The Sixth Circuit has held that a district court may allow a prisoner to amend his complaint to avoid a sua sponte dismissal under the PLRA. LaFountain v. Harry, 716 F.3d 944, 951 (6th Cir. 2013); see also Brown v. R.I., 511 F. App'x 4, 5 (1st Cir. 2013) (per curiam) ("Ordinarily, before dismissal for failure to state a claim is ordered, some form of notice and an opportunity to cure the deficiencies in the complaint must be afforded."). Leave to amend is not required where a deficiency cannot be cured. Curley v. Perry, 246 F.3d 1278, 1284 (10th Cir. 2001) ("We agree with the majority view that sua sponte dismissal of a meritless complaint that cannot be salvaged by amendment comports with due process and does not infringe the right of access to the courts."). In this case, the Court finds that Payne should be given the opportunity to amend his complaint.

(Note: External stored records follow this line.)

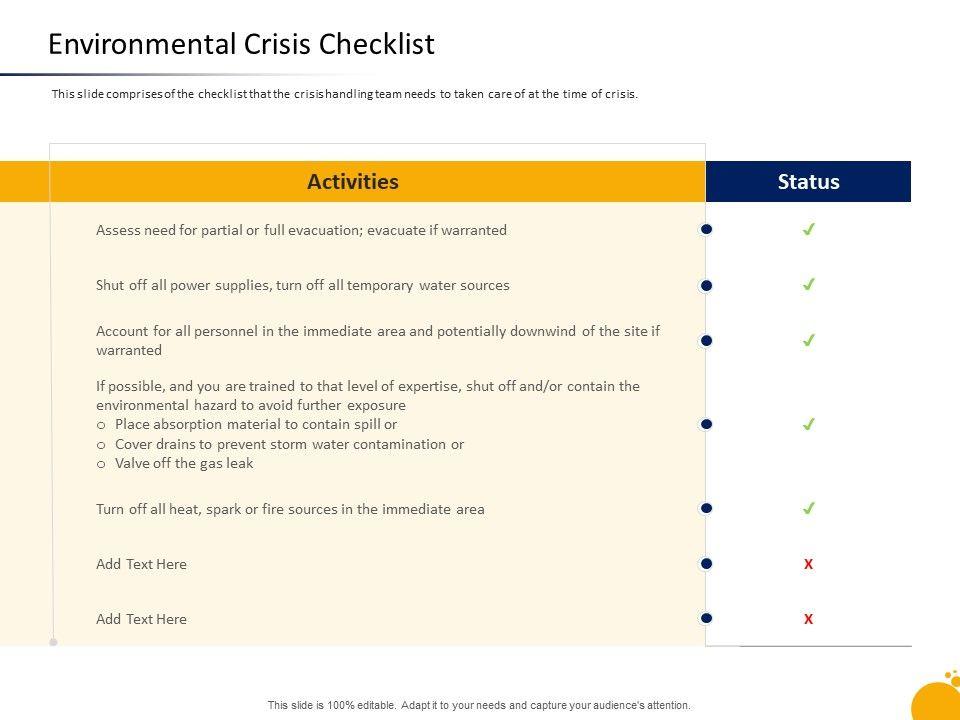Click the checkmark for account personnel row

coord(809,340)
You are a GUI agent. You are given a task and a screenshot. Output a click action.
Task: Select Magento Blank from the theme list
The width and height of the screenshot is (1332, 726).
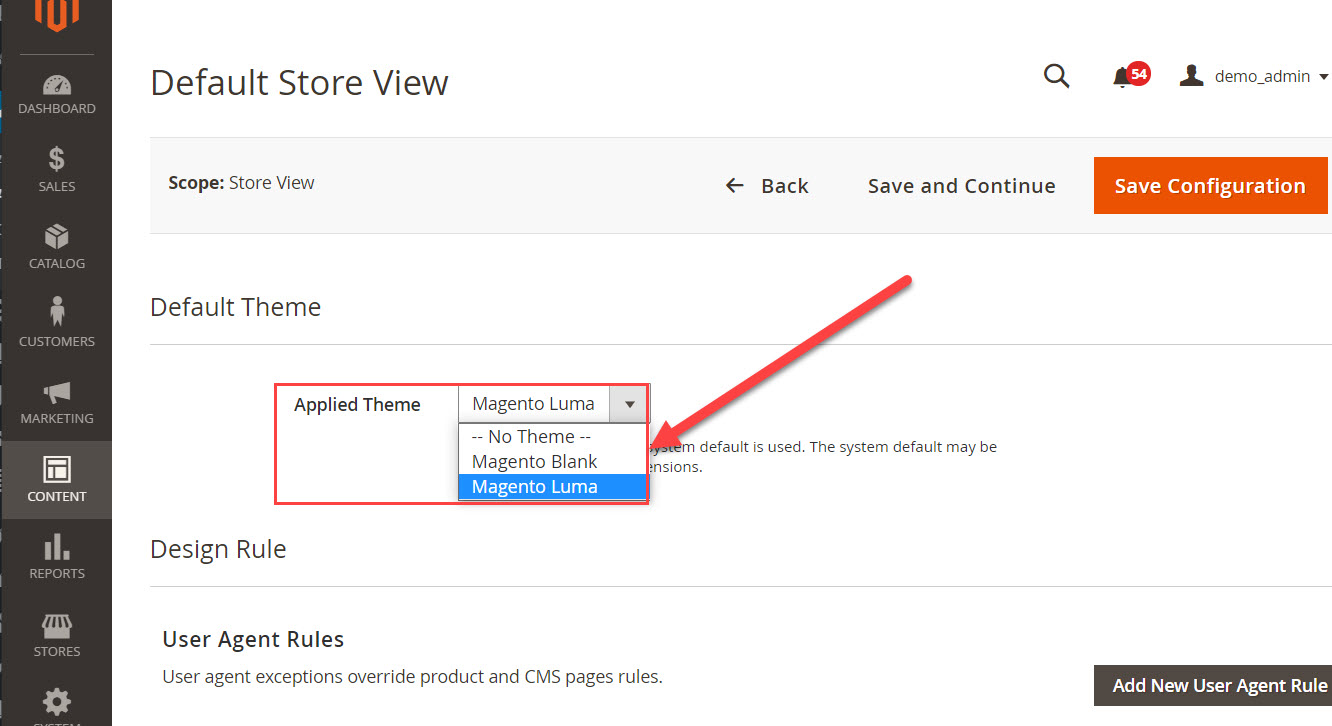click(x=533, y=461)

However, because Payne is no longer at the WCF, his requests for declaratory and injunctive relief against the WCF and its employees is moot. See Colvin v. Caruso, 605 F.3d 282, 289 (6th Cir. 2010) (complaint for declaratory or injunctive relief is rendered moot by the plaintiff's transfer to a different prison facility); Kensu v. Haigh, 87 F.3d 172, 175 (6th Cir. 1996) (same). If he files an amended complaint, he may seek only damages.

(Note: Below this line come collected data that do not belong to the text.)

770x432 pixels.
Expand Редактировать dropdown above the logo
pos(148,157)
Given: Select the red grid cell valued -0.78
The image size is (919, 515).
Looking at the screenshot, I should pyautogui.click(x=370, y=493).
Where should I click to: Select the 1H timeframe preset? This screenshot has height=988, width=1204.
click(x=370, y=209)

In conclusion, the Court DISMISSES Payne's complaint for failure to state a claim on which relief can be granted, pursuant to 28 U.S.C. §§ 1915(e)(2)(B)(ii) and 1915A(b)(1). Leave to amend, however, is GRANTED.

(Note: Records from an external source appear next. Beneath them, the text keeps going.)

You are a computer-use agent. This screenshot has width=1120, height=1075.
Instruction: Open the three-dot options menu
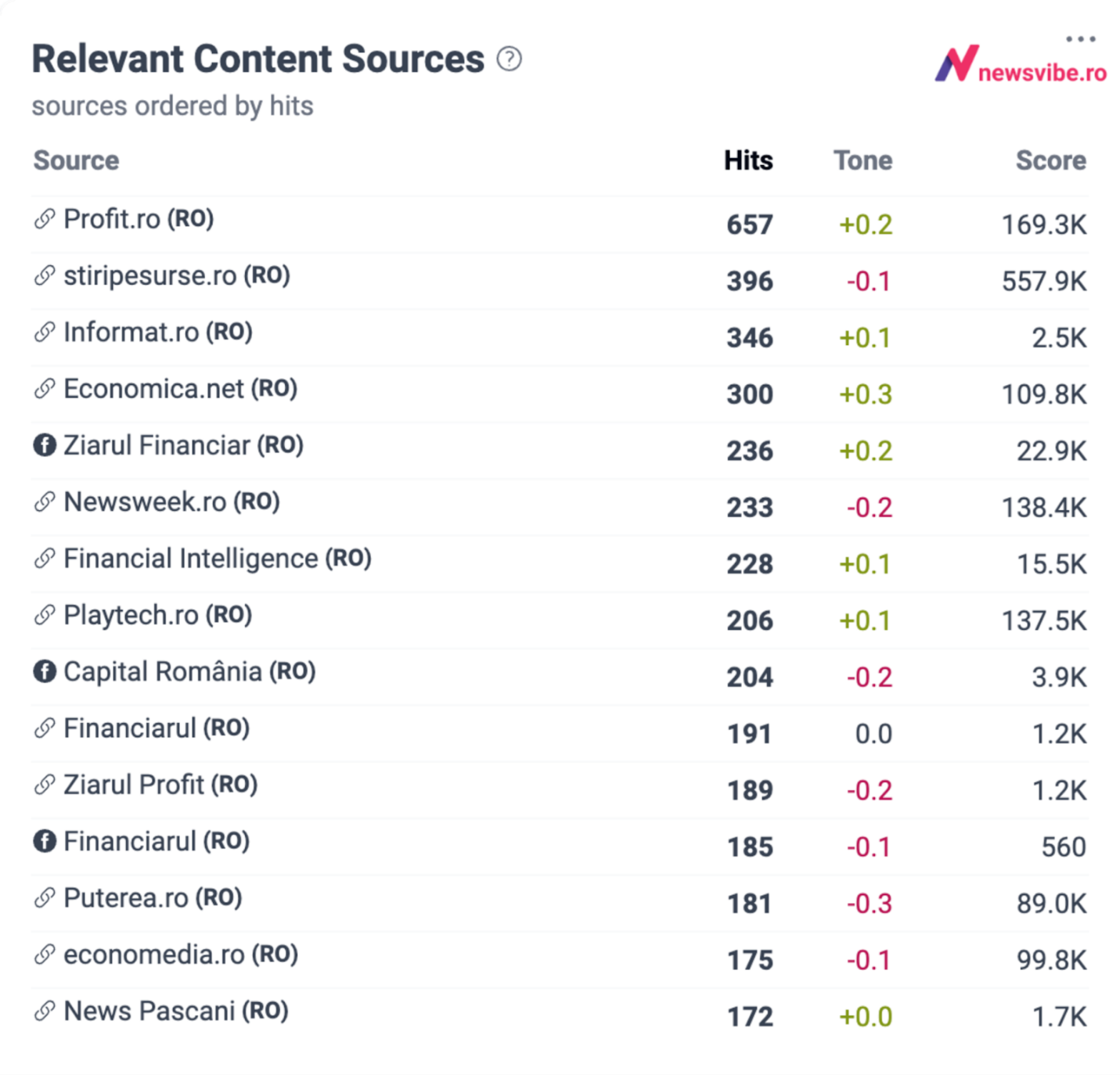pos(1080,38)
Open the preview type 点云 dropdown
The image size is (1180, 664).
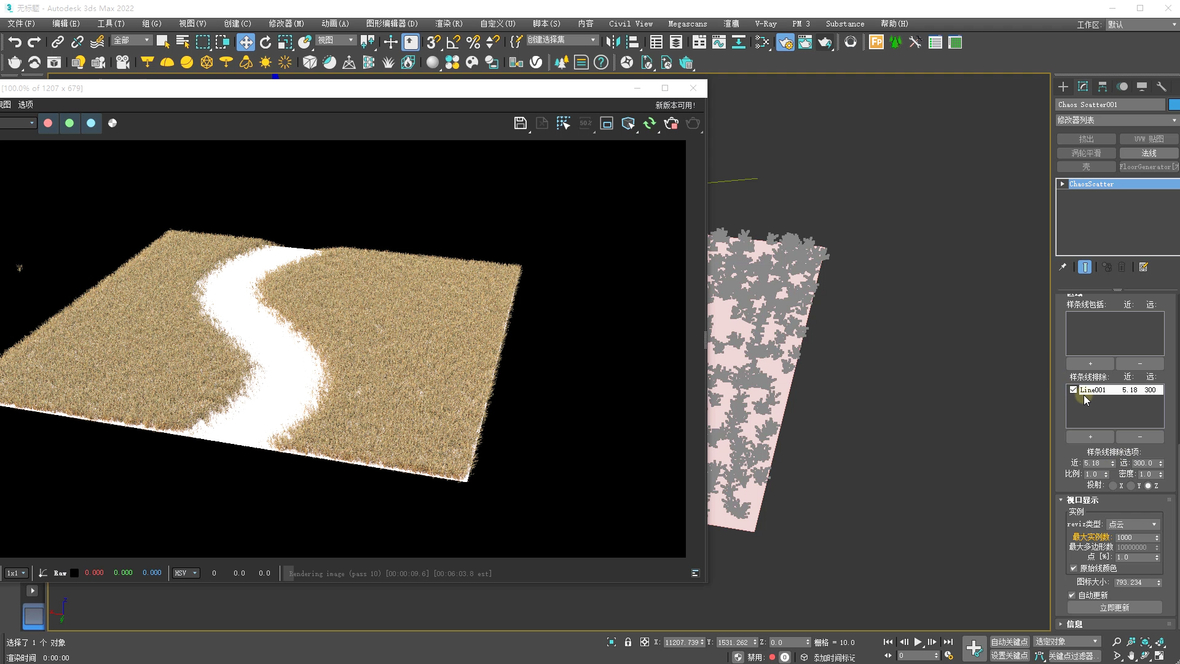[x=1132, y=524]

Any amended complaint must be filed within twenty-one days after the date of this order, on or before October 27, 2020. Payne is advised that an amended complaint will replace the original complaint and must be complete in itself without reference to the prior pleading. The amended complaint must be signed, and the text of the amended complaint must allege sufficient facts to support each claim without reference to any extraneous document. Any exhibits must be identified by number in the text of the amended complaint and must be attached to the amendment. All claims alleged in an amended complaint must arise from the facts alleged in the original complaint. Each claim for relief must be stated in a separate count and must identify each Defendant sued in that count. If Payne fails to file an amended complaint within the time specified, the Court will dismiss the case with prejudice in its entirety, assess a strike pursuant to 28 U.S.C. § 1915(g), and enter judgment. IT IS SO ORDERED.